Dipity makes me want timeline views in calendars

While the winter of my calendar-sharing discontent continues, I am inspired by a service called Dipity, which lets anyone create timelines on a Web page. It suggests to me that all calendars might benefit from adding a timeline view. So when sharing becomes as easy as we want it to be, there will be cooler ways to view our shared calendars than simply replicating daily/weekly/monthly views on paper. For now, Dipity also offers an interesting way to scan developments in the Middle East.


Scott said...

We just launched Calamander, which has a neat timeline view (we call it the "swimlane") of all the calendars in your life. We have currently integrated with Hotmail, Yahoo, Google, Facebook and Exchange calendars.

We've got easy sharing to!

Alex Pline said...

"Timeline" views of calendar event data are a favorite by Project Management types at NASA Headquarters.
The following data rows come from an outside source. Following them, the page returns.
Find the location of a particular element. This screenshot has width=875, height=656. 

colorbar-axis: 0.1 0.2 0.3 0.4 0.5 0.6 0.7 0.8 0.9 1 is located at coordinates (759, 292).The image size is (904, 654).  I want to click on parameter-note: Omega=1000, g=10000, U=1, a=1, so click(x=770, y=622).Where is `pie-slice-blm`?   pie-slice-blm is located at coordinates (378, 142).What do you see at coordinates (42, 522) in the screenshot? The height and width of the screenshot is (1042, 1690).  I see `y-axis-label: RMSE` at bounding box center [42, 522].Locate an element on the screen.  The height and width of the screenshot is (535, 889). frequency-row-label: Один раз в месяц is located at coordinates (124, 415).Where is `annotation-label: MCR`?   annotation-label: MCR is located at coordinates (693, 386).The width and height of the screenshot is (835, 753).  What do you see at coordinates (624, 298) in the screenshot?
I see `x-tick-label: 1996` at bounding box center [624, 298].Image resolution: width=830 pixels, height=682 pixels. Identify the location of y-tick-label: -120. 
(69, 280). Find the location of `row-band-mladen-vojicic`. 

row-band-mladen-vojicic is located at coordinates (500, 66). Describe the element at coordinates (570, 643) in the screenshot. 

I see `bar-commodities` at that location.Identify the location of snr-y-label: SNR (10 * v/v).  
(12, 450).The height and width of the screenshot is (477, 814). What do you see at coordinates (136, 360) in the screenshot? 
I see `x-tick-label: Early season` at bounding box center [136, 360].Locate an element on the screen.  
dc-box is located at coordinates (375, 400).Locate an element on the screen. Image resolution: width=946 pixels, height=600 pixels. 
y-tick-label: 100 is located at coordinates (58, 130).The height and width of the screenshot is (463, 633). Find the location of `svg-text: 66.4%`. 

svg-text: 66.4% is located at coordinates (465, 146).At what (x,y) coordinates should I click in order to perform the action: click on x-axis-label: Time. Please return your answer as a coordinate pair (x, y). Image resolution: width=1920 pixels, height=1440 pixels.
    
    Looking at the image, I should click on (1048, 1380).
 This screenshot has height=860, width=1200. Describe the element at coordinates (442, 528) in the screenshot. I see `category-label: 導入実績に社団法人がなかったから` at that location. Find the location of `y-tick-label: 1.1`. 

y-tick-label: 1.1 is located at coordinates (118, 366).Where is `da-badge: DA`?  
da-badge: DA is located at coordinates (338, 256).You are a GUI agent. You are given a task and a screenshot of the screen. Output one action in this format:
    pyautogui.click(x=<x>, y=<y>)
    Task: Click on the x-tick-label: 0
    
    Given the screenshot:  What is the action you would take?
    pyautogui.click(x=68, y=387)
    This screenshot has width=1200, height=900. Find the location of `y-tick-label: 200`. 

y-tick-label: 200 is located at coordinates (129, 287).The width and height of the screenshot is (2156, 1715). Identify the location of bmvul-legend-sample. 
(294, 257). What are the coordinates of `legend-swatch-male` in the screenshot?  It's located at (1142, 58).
Typically, they take milestone schedules of projects and put them into a gantt chart using MS Project, even if they are not using Project to actually manage anything. It's ostensibly just a tool to produce a "timeline" view(aka gantt chart in this context) that ultimately gets copy/pasted into Powerpoint. Yech, a horribly manual and brittle process.

We have a custom web-based calendar application that we have tried to get them to use instead to manage these events so that the end product doesn't just exist on someone's desktop, even offering to create a "timeline" view along side the typical daily/weekly/monthly/list views. But the requirements ultimately get too hairy. They want a standard layout (which can be done programmatically) until they don't want a standard layout, eg tweak something like they do in Powerpoint, which ultimately undermines the whole process.

That said, I relay this story to illustrate that you are not the only one who thinks it is an interesting way to view temporal information! And I wish we could we could make some headway on an implementation.

As my MBA wife learned in a marketing class - there is no such thing as a bad idea, just bad implementation. If there was ever a "bad" (good?) idea implemented well it is expressed with 4 words: teenage, mutant, ninja, turtles.